Wool Wool is now regarded by both Trade and Primary Industry as the major commodity issue, and wheat has receded somewhat into the background. What is sought is an obligation from Japan to bind the existing duty-free entry of wool.
This concession is considered important not in our immediate trade context, but as a possible protection in the event of some considerable change in Japan's textile consumption habits if the use of synthetics becomes more widespread. It is also considered important that, since wool is our major commodity, any trade arrangements should recognise that point.
The immediate issue is not whether or not a wool duty is to be bound, but whether these negotiations are to go into the tariff duty field. The Japanese say this should not be the case, and any question of duty negotiations is a matter for a subsequent arrangement. They give the same answer to our request for a revision of the sugar duty.
There is some logic in this attitude of the Japanese. Their position is that, almost alone of nations with which we trade, they are excluded from m.f.n. treatment in both duties and import licensing, and the purpose of the current negotiations is to remove the special disabilities and put them on a par with other trading countries. If the positions were reversed I think I would be arguing very strongly on the same lines as the Japanese.
Although there are special historical and emotional reasons for treating Japanese trade as being in a special category our normal practice is to apply m.f.n. treatment to all and sundry. (I am excluding the dollar issue on import licensing.)
Therefore, whilst it would be good if the Japanese were prepared to make these special duty concessions, I am disposed to suggest that, if they are adamant in their attitude, we should set our requests aside. I would not greatly object to a declaration by Australia as suggested in paragraph 14(i).
On the other hand the Japanese may attach so much importance to achieving general m.f.n. treatment that they will be prepared to make this special exception. We should continue our efforts for the moment but I would recommend that this particular request need not be regarded as an essential feature for the new agreement.

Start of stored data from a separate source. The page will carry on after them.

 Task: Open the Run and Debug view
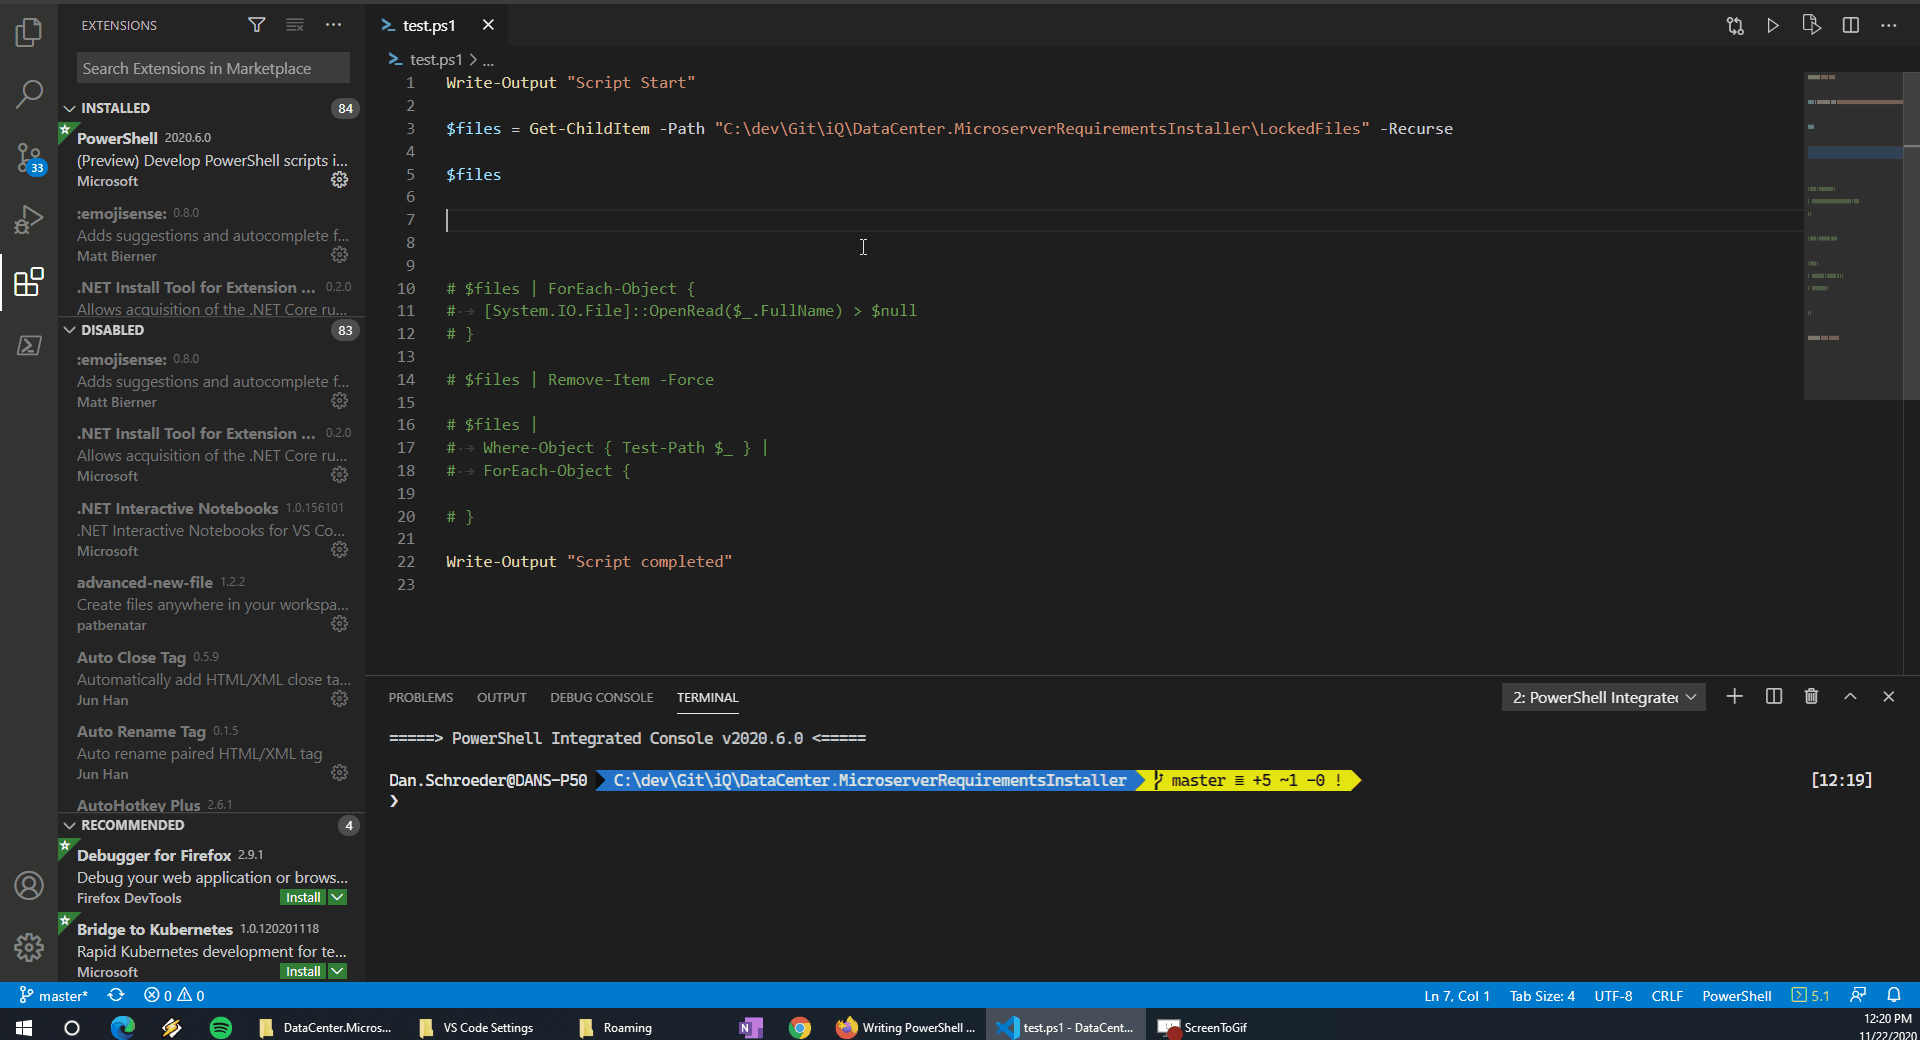(x=29, y=219)
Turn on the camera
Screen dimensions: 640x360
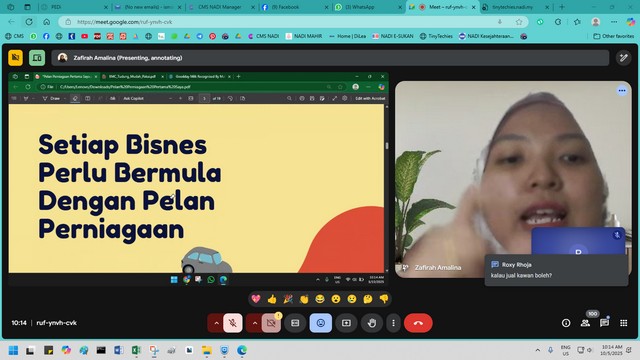(x=271, y=323)
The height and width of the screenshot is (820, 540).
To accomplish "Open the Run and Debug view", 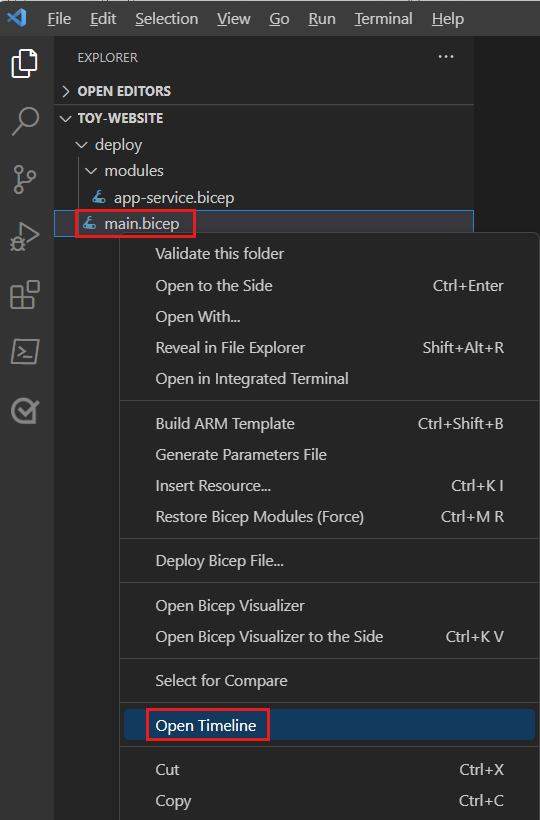I will 25,237.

Provision for Emergency Action When Cabinet authorised negotiations, it required that any agreement should enable us to take special action to protect our own industries or the interests of other trading partners. The draft article on this section, which has I believe now gone to the Japanese, says that Australia or Japan 'may take measures' to prevent or correct such a situation. This, of course, confers unlimited powers, but specifically it is envisaged that such measures would be either special duties or quantitative import restrictions.
In their earlier discussions the Japanese indicated that they would not find any difficulty with a special duties provision modelled on the Canadian Agreement. This enables the Canadians to impose at their own discretion special duties to bring Japanese prices up to a fair price.
I would expect that the Japanese would react quite firmly to the unlimited provision which we have suggested, and we might find this point a stumbling block. My recollection is that it was accepted in the Canadian/Japanese negotiations that this special provision was there for presentational purposes and if the agreement was to remain in existence, there was an obligation on both parties to see that this particular provision did not have to be used. This attitude is also accepted by the Australian negotiating team. If a situation arose in which emergency action had to be taken, it would mean virtually that an agreement was not practicable. If this is a reasonable understanding then it may well be unnecessary to ask for such an unlimited power. It would need to be understood by the Japanese that they have to take steps to see that their merchants do not do anything which would make emergency action necessary.
I am, therefore, disposed to recommend in this particular case that we do not regard an unlimited provision for emergency action as necessary. We certainly wait for the Japanese reaction and gauge the intensity of it if they do reject our suggestion.
I recognise that this is largely a question of political presentation and Ministers alone can decide whether such a course is acceptable.